By taking these elements into account, she had already decided on the special status of caregivers by highlighting the“an ethical issue as much as a public health issue” vaccination of healthcare professionals, “and more broadly of those who have frequent and close contact with vulnerable people”. The vaccination of caregivers serves both to protect these professionals from serious forms of Covid-19, but also and above all to to limit the risk of transmission (…) to the people they take care of, in particular the most fragile and the elderly residing in nursing homes and USLDs [unité de soins de longue durée] ». In the background, the experts insist on this important idea of ​​preserving the proper functioning of the health system by limiting absenteeism.

In the notice published on Friday, no reminder is made of these ethical issues. “These issues did not make us decide”assures Dominique Le Guludec. “Certainly, caregivers have a special responsibility, but this is not a moral opinion, it is an opinion based on facts. And our course of action, today as since the start of the epidemic, is that we must protect the most fragile.she adds.

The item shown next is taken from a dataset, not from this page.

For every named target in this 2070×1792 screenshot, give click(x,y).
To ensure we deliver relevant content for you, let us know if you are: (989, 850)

While this recommendation has important political consequences, it does not clash with the positions taken by other scientific bodies. Earlier in the week, Tuesday, the academy of medicine considered that ” reintegrating caregivers not vaccinated against Covid-19 would be a fault ». “Any refusal to be vaccinated motivated by personal convictions is respectable, but incompatible with the profession of caregiver », she judges. The Scientific Council, in its 75e and last opinion given on July 21, for his part said ” Reserve on such reintegration, arguing in particular about the seventh wave still very present.

For its president, Jean-François Delfraissy, if there are some scientific arguments − such as protection, although partial, against infection and contamination − it is nevertheless above all a question Politics ».

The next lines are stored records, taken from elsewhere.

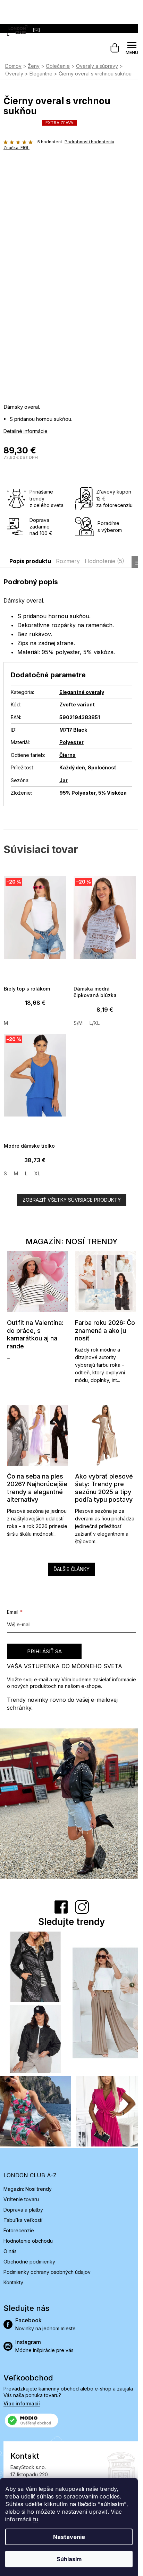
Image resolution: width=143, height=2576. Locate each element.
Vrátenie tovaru (21, 2199)
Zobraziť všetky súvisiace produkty (72, 1200)
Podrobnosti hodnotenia (89, 141)
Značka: (16, 147)
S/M (78, 1023)
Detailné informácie (25, 431)
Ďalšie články (71, 1569)
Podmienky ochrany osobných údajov (47, 2272)
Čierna (67, 755)
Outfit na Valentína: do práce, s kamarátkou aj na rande (35, 1334)
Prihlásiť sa (44, 1651)
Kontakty (13, 2282)
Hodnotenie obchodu (28, 2241)
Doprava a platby (23, 2210)
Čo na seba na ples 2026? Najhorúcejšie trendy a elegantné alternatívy (37, 1488)
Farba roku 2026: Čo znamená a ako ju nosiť (105, 1330)
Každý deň (72, 767)
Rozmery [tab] (68, 561)
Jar (63, 780)
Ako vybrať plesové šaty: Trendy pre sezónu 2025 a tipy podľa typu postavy (104, 1488)
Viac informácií (21, 2403)
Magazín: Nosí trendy (27, 2189)
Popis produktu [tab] (30, 561)
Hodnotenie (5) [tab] (104, 561)
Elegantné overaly (81, 692)
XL (37, 1173)
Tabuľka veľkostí (22, 2220)
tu (35, 2519)
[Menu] (132, 48)
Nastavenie (69, 2536)
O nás (10, 2251)
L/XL (95, 1023)
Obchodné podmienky (29, 2262)
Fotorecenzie (18, 2230)
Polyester (71, 742)
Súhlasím (69, 2559)
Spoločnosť (102, 767)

Beyond the health aspect, several figures have been put forward by the government to defend the maintenance of the device, and to dismiss the arguments of the defenders of a reinstatement of unvaccinated caregivers. This could thus be brandished as all the more necessary with the crisis that many hospitals are going through in recent months, faced with a shortage of caregivers.

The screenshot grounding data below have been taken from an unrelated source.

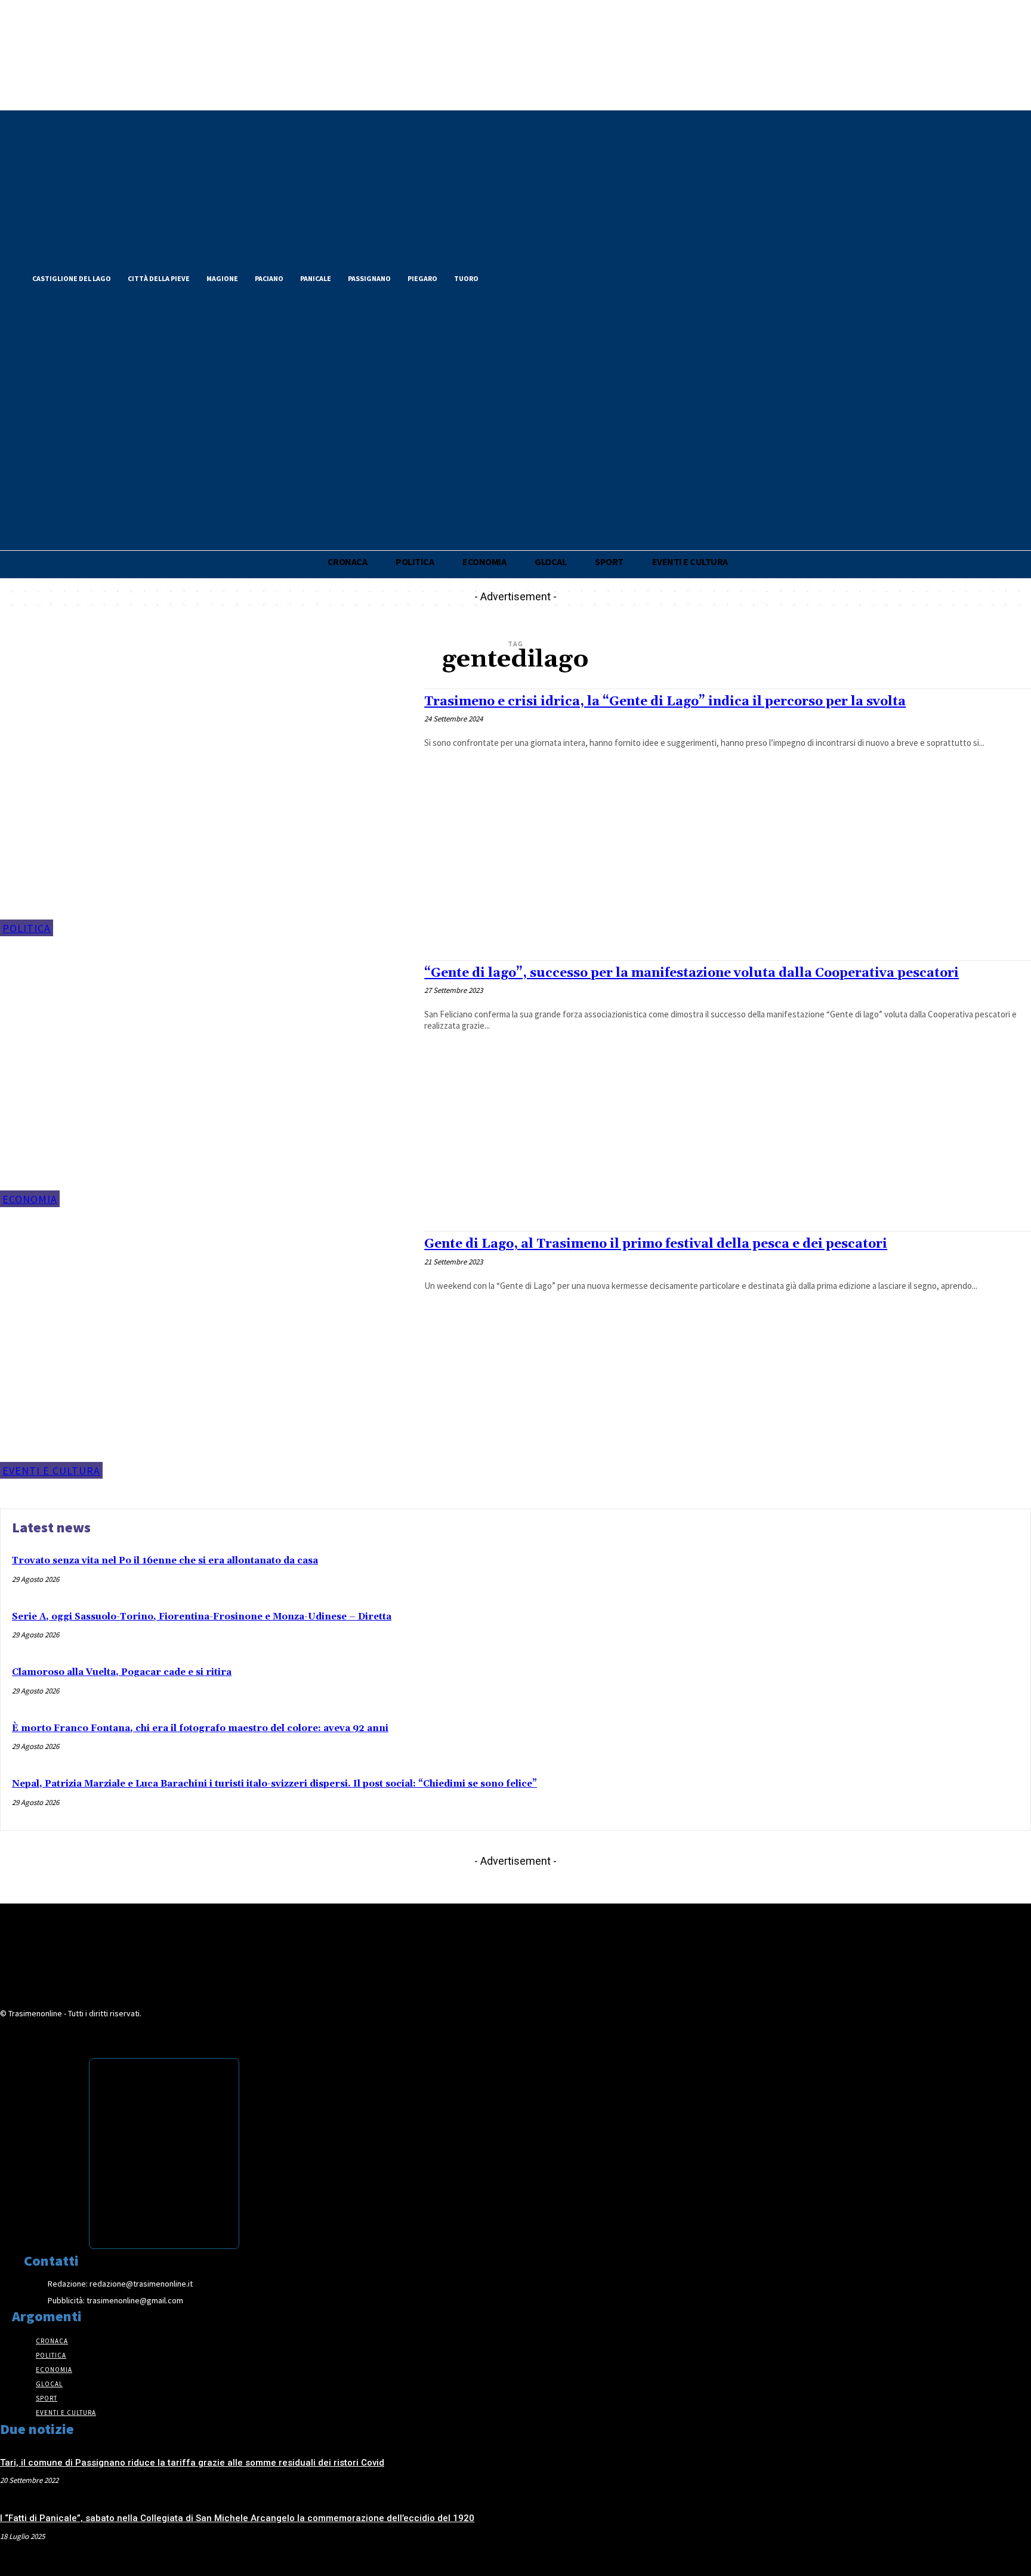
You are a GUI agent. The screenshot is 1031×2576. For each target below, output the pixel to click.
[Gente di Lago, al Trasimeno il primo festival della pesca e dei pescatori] (206, 1355)
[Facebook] (506, 277)
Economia (29, 1199)
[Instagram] (546, 277)
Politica (26, 928)
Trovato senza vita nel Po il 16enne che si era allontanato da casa (165, 1560)
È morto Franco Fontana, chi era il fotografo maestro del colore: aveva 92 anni (200, 1728)
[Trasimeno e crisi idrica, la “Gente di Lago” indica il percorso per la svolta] (206, 812)
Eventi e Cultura (51, 1470)
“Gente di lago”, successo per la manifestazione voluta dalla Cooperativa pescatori (691, 973)
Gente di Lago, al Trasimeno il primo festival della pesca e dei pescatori (655, 1244)
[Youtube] (567, 277)
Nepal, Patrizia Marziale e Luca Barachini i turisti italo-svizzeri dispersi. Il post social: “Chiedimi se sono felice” (274, 1784)
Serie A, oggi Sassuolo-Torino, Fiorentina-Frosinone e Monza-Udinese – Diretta (201, 1616)
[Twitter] (526, 277)
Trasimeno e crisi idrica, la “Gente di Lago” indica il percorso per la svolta (665, 701)
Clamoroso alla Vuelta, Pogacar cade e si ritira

It is only 0.53% of the staff concerned by this obligation, i.e. a little less than 12,000 people (caregivers, but also administrative and technical staff), who are to date suspended, said François Braun at the start. parliamentary debates. The emergency doctor then reported more specifically, before the senators, of 2,605 suspensions in the health sector.

The government spokesman, Olivier Véran, spoke for his part “600 nurses who remain suspended, out of 240,000 employees”, “over the entire hospital park, public and private”as well as “75 doctors and pharmacists out of a total of 85,000” and 100 nurses in retirement homes, i.e. “on average one for 70 nursing homes”.